Grocery store research

Julius, 65, was recognised for his research using capsaicin — a compound from chili peppers that induces a burning sensation — to identify which nerve sensors in the skin respond to heat.

He told Scientific American in 2019 that he got the idea to study chili peppers after a visit to the grocery store.  “I was looking at these shelves and shelves of basically chili peppers and extracts (hot sauce) and thinking, ‘This is such an important and such a fun problem to look at. I’ve really got to get serious about this’,” he said.

Patapoutian’s pioneering discovery was identifying the class of nerve sensors that respond to touch.

Julius, a professor at the University of California in San Francisco and the 12-year-younger Patapoutian, a professor at Scripps Research in California, will share the Nobel Prize cheque for 10 million Swedish kronor ($1.1 million, one million euros).

The pair were not among the frontrunners mentioned in the speculation ahead of the announcement.

Pioneers of messenger RNA (mRNA) technology, which paved the way for mRNA Covid vaccines, and immune system researchers had been widely tipped as favourites.

While the 2020 award was handed out in the midst of the pandemic, this is the first time the entire selection process has taken place under the shadow of Covid-19.

Last year, the award went to three virologists for the discovery of the Hepatitis C virus.

Media, Belarus opposition for Peace Prize?

The Nobel season continues on Tuesday with the award for physics and Wednesday with chemistry, followed by the much-anticipated prizes for literature on Thursday and peace on Friday before the economics prize winds things up on Monday, October 11.

For the Peace Prize on Friday, media watchdogs such as Reporters Without Borders and the Committee to Protect Journalists have been mentioned as possible winners, as has the Belarusian opposition spearheaded by Svetlana Tikhanovskaya.
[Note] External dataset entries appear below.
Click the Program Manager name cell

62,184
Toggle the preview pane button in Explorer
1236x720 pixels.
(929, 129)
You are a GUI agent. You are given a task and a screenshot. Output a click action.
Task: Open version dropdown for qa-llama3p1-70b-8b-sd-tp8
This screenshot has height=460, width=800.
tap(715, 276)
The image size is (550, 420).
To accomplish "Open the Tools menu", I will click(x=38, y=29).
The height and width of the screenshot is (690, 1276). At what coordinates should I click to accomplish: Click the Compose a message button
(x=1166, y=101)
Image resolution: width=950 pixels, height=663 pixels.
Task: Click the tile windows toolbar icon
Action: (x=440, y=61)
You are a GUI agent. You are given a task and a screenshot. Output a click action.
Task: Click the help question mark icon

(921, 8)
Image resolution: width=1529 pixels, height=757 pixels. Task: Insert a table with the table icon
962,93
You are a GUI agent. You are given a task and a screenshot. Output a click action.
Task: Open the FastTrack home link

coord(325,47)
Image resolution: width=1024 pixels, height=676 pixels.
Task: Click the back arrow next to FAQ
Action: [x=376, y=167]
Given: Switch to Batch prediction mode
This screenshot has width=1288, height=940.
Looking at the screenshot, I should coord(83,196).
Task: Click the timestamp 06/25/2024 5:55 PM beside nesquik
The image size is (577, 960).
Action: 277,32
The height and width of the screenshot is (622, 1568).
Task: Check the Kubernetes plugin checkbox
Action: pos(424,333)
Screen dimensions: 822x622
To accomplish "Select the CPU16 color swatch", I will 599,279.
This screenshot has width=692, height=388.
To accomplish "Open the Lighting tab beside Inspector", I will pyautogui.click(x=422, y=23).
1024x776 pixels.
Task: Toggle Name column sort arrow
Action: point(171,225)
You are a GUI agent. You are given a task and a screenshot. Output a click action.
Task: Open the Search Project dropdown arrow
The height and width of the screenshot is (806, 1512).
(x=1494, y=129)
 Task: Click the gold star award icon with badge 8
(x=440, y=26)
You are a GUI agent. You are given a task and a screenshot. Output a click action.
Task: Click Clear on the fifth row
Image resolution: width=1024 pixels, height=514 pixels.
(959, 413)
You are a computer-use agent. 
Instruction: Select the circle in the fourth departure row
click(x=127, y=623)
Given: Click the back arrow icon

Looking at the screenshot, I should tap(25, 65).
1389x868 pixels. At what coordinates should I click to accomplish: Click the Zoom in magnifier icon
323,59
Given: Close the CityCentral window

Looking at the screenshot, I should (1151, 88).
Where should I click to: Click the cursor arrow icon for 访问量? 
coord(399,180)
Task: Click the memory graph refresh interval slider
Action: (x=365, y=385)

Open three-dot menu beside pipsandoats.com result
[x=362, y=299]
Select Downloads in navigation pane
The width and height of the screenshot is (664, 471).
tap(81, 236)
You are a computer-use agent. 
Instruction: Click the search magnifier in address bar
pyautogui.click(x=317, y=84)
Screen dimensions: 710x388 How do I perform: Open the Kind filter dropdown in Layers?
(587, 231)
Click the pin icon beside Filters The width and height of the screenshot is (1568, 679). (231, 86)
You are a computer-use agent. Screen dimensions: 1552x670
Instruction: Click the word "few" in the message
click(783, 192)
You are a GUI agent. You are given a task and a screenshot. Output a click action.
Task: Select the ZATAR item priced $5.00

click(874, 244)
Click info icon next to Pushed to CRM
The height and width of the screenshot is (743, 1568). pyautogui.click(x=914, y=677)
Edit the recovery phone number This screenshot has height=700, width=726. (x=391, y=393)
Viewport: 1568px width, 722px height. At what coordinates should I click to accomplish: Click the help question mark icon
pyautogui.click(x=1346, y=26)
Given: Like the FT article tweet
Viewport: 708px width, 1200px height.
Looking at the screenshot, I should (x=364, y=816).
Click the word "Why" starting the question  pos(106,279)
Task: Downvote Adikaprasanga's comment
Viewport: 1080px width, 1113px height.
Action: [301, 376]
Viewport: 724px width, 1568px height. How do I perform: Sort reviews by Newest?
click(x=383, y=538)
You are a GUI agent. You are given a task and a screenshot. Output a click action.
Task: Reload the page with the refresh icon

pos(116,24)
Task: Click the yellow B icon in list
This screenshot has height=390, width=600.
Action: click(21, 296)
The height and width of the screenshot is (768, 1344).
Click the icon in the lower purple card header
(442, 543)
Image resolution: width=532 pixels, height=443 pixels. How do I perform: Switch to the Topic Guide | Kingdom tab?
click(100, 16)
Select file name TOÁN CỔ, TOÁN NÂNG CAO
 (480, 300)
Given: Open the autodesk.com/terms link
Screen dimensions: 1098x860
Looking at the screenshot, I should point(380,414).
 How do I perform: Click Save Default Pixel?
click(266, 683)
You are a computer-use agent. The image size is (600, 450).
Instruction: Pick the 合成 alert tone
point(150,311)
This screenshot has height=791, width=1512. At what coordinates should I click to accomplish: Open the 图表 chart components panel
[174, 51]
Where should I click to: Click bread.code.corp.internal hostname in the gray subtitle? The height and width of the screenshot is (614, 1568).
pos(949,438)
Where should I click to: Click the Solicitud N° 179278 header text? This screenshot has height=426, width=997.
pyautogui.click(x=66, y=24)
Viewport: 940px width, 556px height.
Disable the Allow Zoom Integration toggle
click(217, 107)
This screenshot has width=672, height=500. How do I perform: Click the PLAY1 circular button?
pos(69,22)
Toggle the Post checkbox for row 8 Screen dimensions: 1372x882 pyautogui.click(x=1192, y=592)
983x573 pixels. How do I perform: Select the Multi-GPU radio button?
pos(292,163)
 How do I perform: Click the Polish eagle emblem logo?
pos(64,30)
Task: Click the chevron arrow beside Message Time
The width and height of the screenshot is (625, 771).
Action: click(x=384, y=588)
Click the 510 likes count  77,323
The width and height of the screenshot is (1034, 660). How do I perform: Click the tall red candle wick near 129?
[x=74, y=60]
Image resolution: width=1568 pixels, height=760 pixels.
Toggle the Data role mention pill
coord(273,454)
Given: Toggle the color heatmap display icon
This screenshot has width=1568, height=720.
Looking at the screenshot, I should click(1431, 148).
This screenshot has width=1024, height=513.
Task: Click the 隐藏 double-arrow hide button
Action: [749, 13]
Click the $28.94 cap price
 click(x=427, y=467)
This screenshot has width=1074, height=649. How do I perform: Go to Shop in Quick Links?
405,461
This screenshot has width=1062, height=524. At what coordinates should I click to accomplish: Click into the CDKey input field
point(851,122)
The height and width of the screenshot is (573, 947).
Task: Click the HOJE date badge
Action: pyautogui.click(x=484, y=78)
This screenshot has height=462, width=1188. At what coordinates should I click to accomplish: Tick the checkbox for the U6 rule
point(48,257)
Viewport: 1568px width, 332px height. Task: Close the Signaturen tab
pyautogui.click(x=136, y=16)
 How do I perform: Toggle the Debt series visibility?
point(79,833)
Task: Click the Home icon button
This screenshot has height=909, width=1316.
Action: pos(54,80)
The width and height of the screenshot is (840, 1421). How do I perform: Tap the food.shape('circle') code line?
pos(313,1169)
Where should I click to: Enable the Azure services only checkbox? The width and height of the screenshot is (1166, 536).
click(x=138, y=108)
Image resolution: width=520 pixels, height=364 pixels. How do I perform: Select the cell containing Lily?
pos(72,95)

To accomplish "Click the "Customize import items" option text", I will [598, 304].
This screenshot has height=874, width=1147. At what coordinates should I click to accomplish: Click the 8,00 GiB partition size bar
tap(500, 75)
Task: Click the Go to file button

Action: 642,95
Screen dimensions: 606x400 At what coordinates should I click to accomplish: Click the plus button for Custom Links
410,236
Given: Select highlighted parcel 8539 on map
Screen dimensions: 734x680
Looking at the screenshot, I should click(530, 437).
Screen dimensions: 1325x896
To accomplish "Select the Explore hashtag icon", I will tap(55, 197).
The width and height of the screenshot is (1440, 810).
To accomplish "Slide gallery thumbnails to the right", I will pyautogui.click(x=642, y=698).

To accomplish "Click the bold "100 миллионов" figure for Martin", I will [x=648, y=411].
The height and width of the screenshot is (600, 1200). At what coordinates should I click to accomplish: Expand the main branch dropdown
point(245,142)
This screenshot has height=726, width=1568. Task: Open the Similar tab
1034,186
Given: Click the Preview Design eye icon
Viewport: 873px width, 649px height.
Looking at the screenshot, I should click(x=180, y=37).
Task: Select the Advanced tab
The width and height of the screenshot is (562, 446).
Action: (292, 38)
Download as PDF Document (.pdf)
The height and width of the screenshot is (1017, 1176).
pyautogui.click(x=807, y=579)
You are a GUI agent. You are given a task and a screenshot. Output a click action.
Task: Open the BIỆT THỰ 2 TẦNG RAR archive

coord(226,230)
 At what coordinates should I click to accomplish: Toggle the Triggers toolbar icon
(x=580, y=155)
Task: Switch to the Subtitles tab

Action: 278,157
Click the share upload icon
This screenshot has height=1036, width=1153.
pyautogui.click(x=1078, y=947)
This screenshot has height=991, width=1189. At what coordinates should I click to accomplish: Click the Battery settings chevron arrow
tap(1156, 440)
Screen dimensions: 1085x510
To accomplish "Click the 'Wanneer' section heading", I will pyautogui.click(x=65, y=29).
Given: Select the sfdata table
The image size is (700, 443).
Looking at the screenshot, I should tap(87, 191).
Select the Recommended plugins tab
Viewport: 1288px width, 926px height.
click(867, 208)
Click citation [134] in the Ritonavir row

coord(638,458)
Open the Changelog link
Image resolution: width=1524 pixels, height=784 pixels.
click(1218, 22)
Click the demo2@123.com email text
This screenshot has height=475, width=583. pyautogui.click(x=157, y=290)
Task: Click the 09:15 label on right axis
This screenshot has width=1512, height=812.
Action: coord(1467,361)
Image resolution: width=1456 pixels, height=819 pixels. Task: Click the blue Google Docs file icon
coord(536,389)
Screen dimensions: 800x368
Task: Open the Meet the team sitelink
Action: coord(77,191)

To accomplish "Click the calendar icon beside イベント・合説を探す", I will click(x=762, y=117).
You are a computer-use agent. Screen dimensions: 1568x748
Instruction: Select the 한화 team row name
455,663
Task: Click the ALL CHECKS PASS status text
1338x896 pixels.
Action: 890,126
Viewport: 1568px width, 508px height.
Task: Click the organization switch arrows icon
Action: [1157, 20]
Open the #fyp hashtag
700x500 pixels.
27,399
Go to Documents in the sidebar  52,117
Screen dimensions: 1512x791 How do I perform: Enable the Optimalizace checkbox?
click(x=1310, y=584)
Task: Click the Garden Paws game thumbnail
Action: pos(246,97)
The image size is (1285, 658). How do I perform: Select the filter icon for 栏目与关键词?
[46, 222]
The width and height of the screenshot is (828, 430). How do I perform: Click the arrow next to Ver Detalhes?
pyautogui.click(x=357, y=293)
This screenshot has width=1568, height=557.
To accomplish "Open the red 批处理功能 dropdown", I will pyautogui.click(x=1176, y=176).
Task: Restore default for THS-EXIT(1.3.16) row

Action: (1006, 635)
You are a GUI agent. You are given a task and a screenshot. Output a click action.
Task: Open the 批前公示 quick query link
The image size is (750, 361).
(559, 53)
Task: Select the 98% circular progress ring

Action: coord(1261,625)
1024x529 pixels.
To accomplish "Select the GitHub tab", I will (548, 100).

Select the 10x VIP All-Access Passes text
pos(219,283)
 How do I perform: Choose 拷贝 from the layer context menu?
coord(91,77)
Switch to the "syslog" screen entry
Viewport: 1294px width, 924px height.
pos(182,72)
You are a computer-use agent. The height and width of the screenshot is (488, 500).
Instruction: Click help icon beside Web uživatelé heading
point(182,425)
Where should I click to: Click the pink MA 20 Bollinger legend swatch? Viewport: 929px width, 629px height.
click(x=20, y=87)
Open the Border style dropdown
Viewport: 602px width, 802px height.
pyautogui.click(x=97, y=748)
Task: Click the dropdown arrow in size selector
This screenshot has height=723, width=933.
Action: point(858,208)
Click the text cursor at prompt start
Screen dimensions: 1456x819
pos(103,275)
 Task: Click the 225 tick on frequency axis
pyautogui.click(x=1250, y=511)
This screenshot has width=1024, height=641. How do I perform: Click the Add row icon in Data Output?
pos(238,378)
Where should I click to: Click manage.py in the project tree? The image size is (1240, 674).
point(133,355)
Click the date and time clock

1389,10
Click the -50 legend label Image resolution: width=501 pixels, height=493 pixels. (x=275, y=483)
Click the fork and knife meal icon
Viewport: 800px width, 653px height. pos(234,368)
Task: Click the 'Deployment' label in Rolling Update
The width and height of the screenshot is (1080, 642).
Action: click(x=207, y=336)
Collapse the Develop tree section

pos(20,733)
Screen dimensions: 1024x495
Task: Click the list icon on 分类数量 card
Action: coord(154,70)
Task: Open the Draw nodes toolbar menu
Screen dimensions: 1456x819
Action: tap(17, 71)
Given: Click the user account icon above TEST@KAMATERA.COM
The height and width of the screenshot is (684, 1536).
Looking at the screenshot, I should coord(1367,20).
Also mentioned are climate campaigners such as Sweden’s Greta Thunberg and her Fridays for Future movement.

Meanwhile, for the Literature Prize on Thursday, Stockholm’s literary circles have been buzzing with the names of dozens of usual suspects.

The Swedish Academy has only chosen laureates from Europe and North America since 2012 when China’s Mo Yan won, raising speculation that it could choose to rectify that imbalance this year. A total of 95 of 117 literature laureates have come from Europe and North America.

While the names of the Nobel laureates are kept secret until the last minute, the Nobel Foundation has already announced that the glittering prize ceremony and banquet held in Stockholm in December for the science and literature laureates will not happen this year due to the pandemic.

Like last year, laureates will receive their awards in their home countries. A decision has yet to be made about the lavish Peace Prize ceremony held in Oslo on the same day.